Bu kapsamda kamu kurum ve kuruluşlarının ilgili kişilerin kamu kurum ve kuruluşlarına ait yerlere giriş çıkışlarında kamu düzeni ve kamu güvenliği sebebiyle HES Kodu alınmasını zorunlu tutması 6698 Sayılı Kanun açısından herhangi bir ihlale yol açmayacaktır.

Kanun’un 6/3 Maddesi ise; “Sağlık ve cinsel hayata ilişkin kişisel veriler ise ancak kamu sağlığının korunması, koruyucu hekimlik, tıbbî teşhis, tedavi ve bakım hizmetlerinin yürütülmesi, sağlık hizmetleri ile finansmanının planlanması ve yönetimi amacıyla, sır saklama yükümlülüğü altında bulunan kişiler veya yetkili kurum ve kuruluşlar tarafından ilgilinin açık rızası aranmaksızın işlenebilir” hükmünü havidir. Bu nedenle, sağlık verisini de ihtiva eden HES Kodu Kurul tarafından eğer 28/1(ç) bendi kapsamında sayılmasaydı dahi 6/3 uyarınca “kamu sağlığının korunması” amacına uygun olarak veri işleyen yetkili kurum ve kuruluşların ilgili kişinin açık rızasını almak konusunda yükümlülüğünün olmayacağı söylenebilecektir.

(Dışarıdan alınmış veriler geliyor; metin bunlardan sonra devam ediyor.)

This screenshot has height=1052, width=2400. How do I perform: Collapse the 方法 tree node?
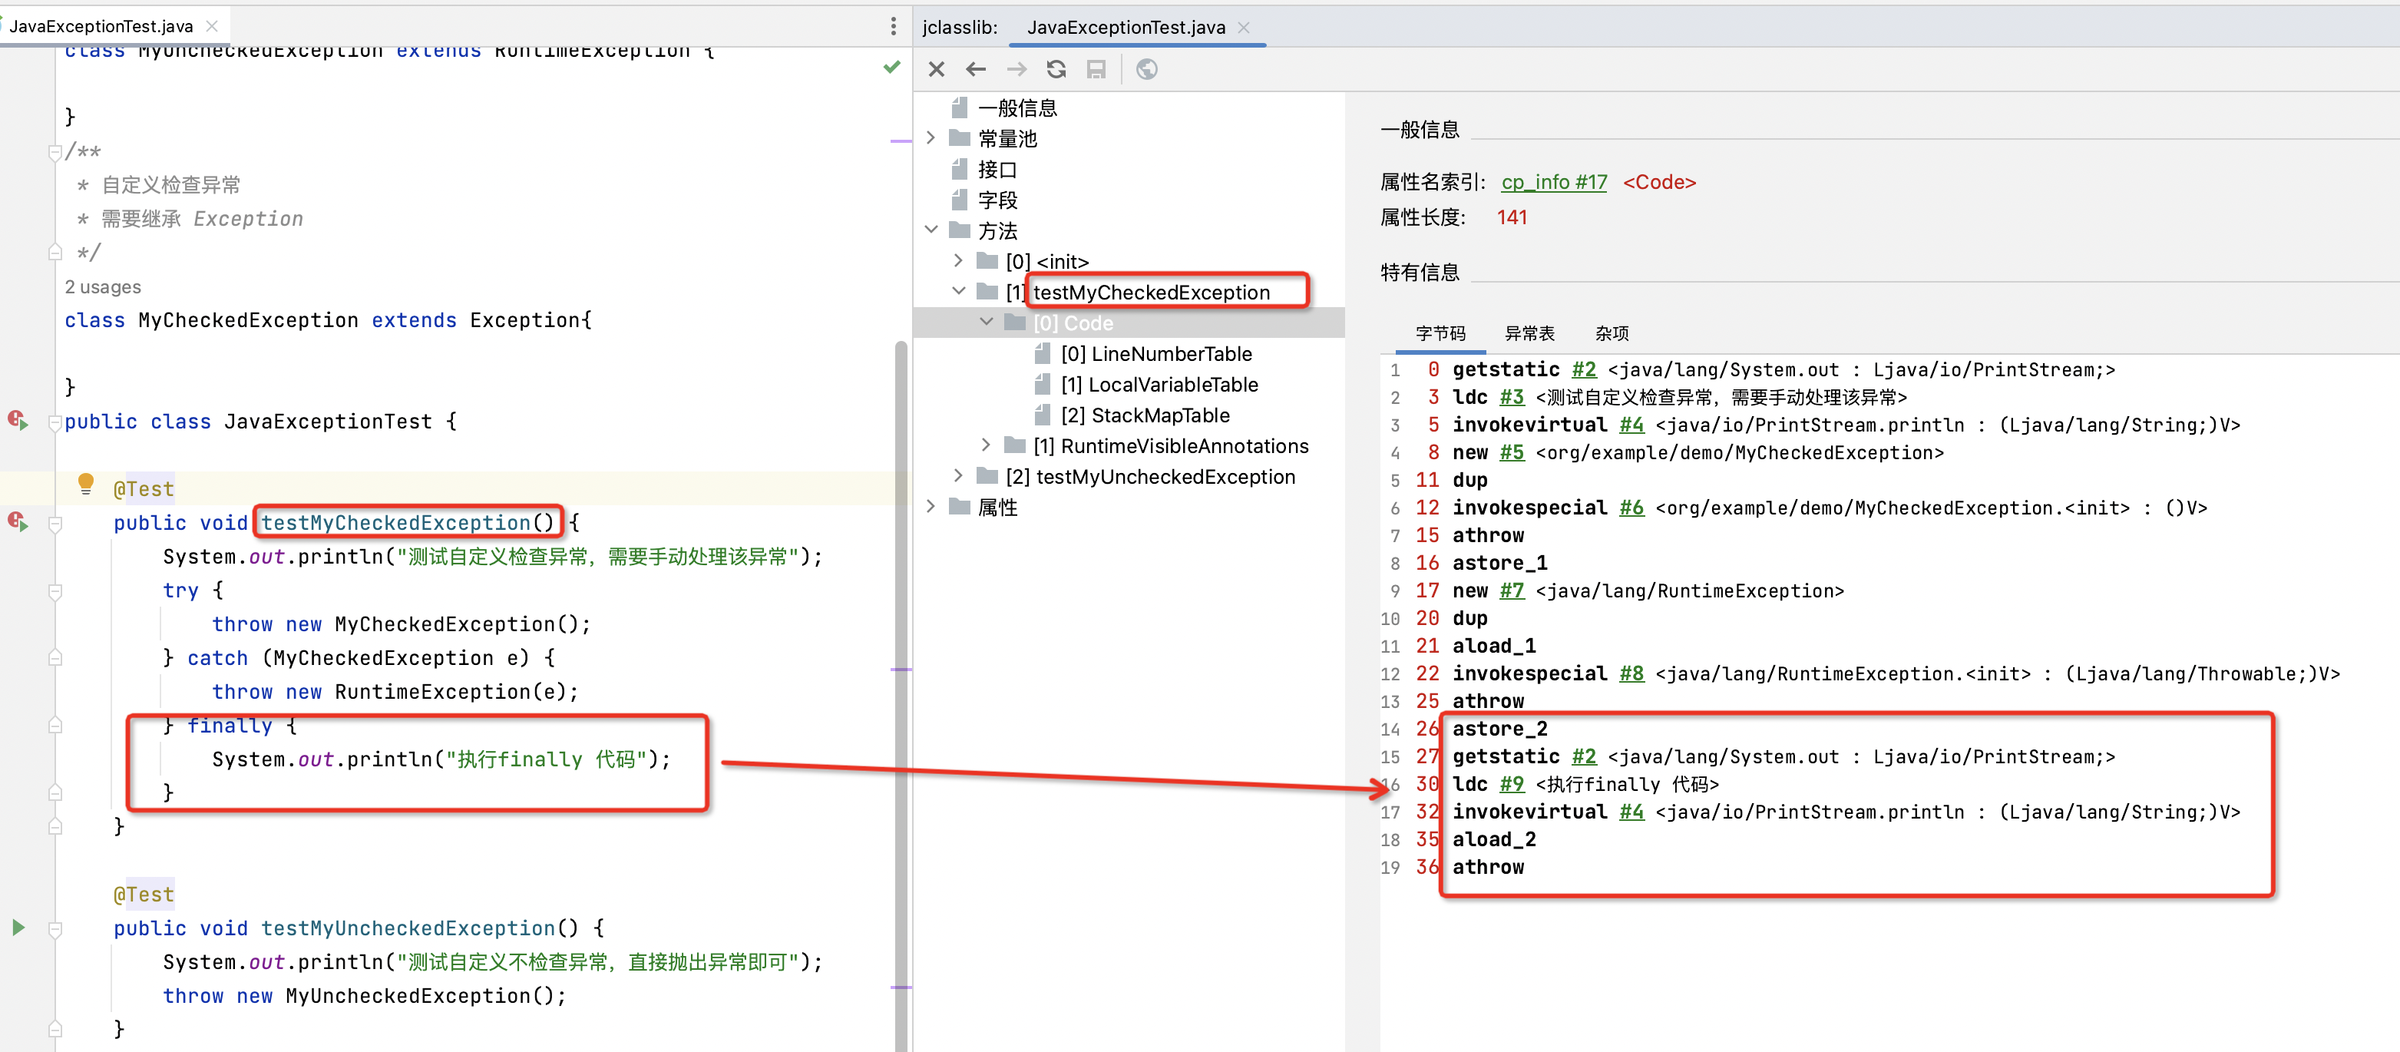point(931,230)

Diğer taraftan kamu kurum ve kuruluşu niteliğini haiz olmayan banka, AVM veya fabrika gibi yerlerin girişlerinde HES Kodunun zorunlu tutulması açısından ise, somut olaya göre Kanun kapsamında veri işleme tanımına uygun bir faaliyetin söz konusu olup olmadığı irdelenmelidir. Kanun’un 3. Maddesinde belirtildiği üzere kişisel verilerin tamamen veya kısmen otomatik olan ya da herhangi bir veri kayıt sisteminin parçası olmak kaydıyla otomatik olmayan yollarla elde edilmesi, kaydedilmesi, depolanması, muhafaza edilmesi, değiştirilmesi, yeniden düzenlenmesi, açıklanması, aktarılması, devralınması, elde edilebilir hâle getirilmesi, sınıflandırılması ya da kullanılmasının engellenmesi hallerinde veri işleme faaliyeti söz konusu olmaktadır. Dolayısıyla kamu kurum ve kuruluşu niteliğini haiz olmayan banka, AVM veya fabrika gibi yerlerin girişlerinde HES Kodunun zorunlu tutulması eğer herhangi bir kayıt sisteminin parçası yapılmadan, anlık olarak gerçekleştirilen bir işlem olarak ortaya çıkıyorsa, Kanun kapsamında herhangi bir veri işleme faaliyetinden bahsedilemeyeceğinden özel hukuk tüzel kişilerinin bu çerçevede bir sorumlulukları veya yükümlülükleri doğmayacaktır. Ne var ki, söz konusu faaliyet tamamen veya kısmen otomatik olan ya da herhangi bir veri kayıt sisteminin parçası haline getirilerek otomatik olmayan yollarla gerçekleştiriliyorsa, yukarıda da açıklandığı üzere, özel hukuk tüzel kişileri 28/1(ç) kapsamında olmadığından, söz konusu özel hukuk tüzel kişilerinin Kişisel Verilerin Korunması Kanunu’ndan kaynaklanan yükümlülükleri devam edecektir. Bununla beraber, yukarıda bahsi geçen özel hukuk tüzel kişileri; kamu sağlığının korunması amacıyla HES Kodu ile sağlık verisi işlemekte olsalar dahi Kanun’un 6/3 maddesinde diğer şart olarak belirtilen sır saklama yükümlülüğü altında bulunan kişiler ‘den olmadıkları için aydınlatma yükümlülüğünün yanında ilgili kişilerden açık rıza alınması yükümlülükleri de devam edecektir.

Sonuç olarak mevzubahis özel hukuk tüzel kişileri olduğunda ikili bir değerlendirmeye gidilerek, Kanun kapsamında bir veri işleme faaliyeti söz konusu olduğu durumlarda kişisel veri sahibi ilgili kişilerin veri işleme faaliyeti hakkında aydınlatılmaları ve HES Kodu aracılığıyla sağlık verileri veri işleme faaliyetine konu olduğu için açık rızalarının alınması gerekmektedir.